Смотрю на него сквозь стекла темных очков и решаю: его сейчас на хрен послать, или подождать пока окончательно меня выбесит?
Забрасывает ногу на ногу под прямым углом, вытаскивает из пачки сигарету и закуривает.
Минуточку…
— В лесу что-то сдохло? — даже не пытаюсь скрыть удивление.
— Не знаю, возможно.
— Ты ж спортсмен, — киваю на сигарету.
— Был, — дергает плечом Чача и глубоко затягивается, выпуская в небо облако густого дыма. — Достало. Все достало. Знакомо?
— Не-а.
— Просто достало, — в третий раз повторяет Чача и тяжело вздыхает.
— Оно и видно, — ударяю по коленям, и, не собираясь становиться тем, кто сообщит Чаче, что выглядит он, как кучка вонючего дерьма (хотя, уверен, он и так догадывается), поднимаюсь на ноги и уходить собираюсь, как вдруг останавливает.

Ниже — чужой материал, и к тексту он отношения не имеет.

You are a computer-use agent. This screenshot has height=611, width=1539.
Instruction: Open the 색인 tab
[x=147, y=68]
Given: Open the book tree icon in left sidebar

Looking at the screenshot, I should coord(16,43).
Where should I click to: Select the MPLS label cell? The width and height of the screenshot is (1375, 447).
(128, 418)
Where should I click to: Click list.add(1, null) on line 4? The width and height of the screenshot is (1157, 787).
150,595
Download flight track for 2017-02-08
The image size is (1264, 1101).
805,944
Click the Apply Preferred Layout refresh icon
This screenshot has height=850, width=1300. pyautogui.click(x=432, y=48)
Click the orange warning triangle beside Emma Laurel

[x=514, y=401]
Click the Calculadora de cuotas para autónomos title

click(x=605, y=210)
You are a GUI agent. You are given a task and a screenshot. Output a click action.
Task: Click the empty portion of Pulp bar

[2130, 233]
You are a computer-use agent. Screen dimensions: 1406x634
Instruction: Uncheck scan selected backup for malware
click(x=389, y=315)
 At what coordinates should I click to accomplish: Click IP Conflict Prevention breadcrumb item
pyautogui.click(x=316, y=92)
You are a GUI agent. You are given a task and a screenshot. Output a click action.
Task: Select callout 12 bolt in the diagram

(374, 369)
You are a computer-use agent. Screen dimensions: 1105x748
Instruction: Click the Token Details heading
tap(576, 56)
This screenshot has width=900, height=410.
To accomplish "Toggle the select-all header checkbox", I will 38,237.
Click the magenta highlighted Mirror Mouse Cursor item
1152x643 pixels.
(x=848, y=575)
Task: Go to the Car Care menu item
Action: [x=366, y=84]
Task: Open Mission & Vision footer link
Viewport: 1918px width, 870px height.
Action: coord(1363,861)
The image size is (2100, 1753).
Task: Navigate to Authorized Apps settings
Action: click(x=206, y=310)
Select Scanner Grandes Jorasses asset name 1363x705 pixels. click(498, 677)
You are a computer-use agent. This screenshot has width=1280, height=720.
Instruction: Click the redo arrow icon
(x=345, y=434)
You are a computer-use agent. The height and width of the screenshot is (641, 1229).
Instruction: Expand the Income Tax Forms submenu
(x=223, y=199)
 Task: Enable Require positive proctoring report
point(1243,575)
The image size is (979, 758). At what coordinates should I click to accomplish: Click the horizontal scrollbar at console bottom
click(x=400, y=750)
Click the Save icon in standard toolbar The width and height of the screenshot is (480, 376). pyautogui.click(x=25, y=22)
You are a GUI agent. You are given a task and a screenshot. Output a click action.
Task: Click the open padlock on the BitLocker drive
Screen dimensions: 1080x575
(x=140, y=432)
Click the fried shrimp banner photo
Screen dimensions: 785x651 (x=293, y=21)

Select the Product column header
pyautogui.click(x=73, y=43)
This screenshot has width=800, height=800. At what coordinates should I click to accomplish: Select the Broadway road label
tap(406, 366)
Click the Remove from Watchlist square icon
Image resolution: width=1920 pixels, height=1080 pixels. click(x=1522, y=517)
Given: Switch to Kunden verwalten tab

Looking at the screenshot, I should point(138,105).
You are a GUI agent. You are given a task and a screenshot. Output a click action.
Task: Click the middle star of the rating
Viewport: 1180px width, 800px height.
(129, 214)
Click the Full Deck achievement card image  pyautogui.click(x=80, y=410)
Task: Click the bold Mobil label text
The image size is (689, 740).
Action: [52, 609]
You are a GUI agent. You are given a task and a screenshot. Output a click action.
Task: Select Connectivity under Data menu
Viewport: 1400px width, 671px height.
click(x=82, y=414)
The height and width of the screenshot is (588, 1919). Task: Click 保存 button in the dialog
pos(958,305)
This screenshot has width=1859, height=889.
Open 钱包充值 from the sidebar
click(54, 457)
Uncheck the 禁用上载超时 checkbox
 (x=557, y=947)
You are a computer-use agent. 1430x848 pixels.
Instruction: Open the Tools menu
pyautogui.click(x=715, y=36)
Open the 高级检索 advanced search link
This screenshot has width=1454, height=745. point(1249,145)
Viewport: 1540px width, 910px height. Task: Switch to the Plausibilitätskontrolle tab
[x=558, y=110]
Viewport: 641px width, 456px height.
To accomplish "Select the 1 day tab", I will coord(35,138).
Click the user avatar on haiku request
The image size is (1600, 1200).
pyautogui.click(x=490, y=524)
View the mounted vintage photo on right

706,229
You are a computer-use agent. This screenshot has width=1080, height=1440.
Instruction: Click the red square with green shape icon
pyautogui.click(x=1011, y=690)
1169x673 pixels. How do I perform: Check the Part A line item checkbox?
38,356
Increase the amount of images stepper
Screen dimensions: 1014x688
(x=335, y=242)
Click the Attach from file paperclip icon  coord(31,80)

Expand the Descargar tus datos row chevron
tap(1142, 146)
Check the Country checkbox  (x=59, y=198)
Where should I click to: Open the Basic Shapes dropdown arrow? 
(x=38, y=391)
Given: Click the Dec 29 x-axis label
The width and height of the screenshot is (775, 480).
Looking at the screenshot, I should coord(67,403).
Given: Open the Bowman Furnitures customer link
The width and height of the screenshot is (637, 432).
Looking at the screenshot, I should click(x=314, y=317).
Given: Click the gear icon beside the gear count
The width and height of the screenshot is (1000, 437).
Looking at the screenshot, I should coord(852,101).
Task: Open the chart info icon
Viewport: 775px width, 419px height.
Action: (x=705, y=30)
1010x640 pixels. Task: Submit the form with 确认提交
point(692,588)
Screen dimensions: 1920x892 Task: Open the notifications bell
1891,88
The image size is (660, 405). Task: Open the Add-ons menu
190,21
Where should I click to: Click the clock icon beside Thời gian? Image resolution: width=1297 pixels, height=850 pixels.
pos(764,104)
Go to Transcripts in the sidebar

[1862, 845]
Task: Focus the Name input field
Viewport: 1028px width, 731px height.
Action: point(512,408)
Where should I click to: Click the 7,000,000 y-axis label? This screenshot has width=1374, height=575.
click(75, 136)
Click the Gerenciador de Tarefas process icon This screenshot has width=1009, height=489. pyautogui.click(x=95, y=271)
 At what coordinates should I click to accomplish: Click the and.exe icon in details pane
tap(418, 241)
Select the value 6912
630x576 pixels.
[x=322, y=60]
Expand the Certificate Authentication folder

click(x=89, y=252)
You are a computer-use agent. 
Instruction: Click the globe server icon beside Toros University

— Посиди еще, — и за руку меня хватает.
— Бессмертный, что ли? — отшвыриваю от себя его руку, а Чача в ответ усмехается, да так весело, словно я вдруг ради него одного в клоуны подался и жуть, как хочу ему фокус-покус показать.
— На. Видишь? — Вот ему и фокус-покус — мой средний палец в лицо.
— А ты не изменился, Яроцкий. Вот вообще нисколько, — смеется Чача, почесывая густую плешивую щетину. Краснющими глазенками в лицо мне смотрит; выглядит настолько паршиво, словно дня три подряд не спал и только бухал, не просыхая.
— Зато ты очень даже… изменился, — не жалею для него гадкой ухмылки, возвращаюсь на скамейку, перекидывая через нее одну ногу, и вот теперь буквально сгораю от любопытства, что ж это так сильно потрепало нашего Чачика, что он из человека в кучу мусора превратился.
Делает затяжку, и дым в лицо мне выпускает. И снова я кашлять начинаю.
— Хм, правда, не куришь, что ли?
— Угадал, — фыркаю, отгоняя от себя дым.
— А я вот… как-то попробовать решил и, черт, втянулся что-то, — Чача тушит окурок об землю и следом тут же очередную сигарету из пачки вытаскивает. — Костик любил две подряд курить, — делает затяжку и глазами своими воспаленными смотрит на мраморную плиту над могилой Костяна. — Частенько я к нему что-то приходить стал.
— Гляди, скоро и насовсем переедешь, — цинично усмехаюсь, и Чача, будто всерьез задумавшись над этим, пару раз кивает.
— Все мы тут будем, разве нет?
— Совсем дурак, что ли?
— Будем-будем…
— Я пока не собираюсь.
— А кто тебя спрашивать будет, Яроцкий? — переводит туманный взгляд на меня и губы в улыбке кривит. — Придет твое время, тогда и сляжешь.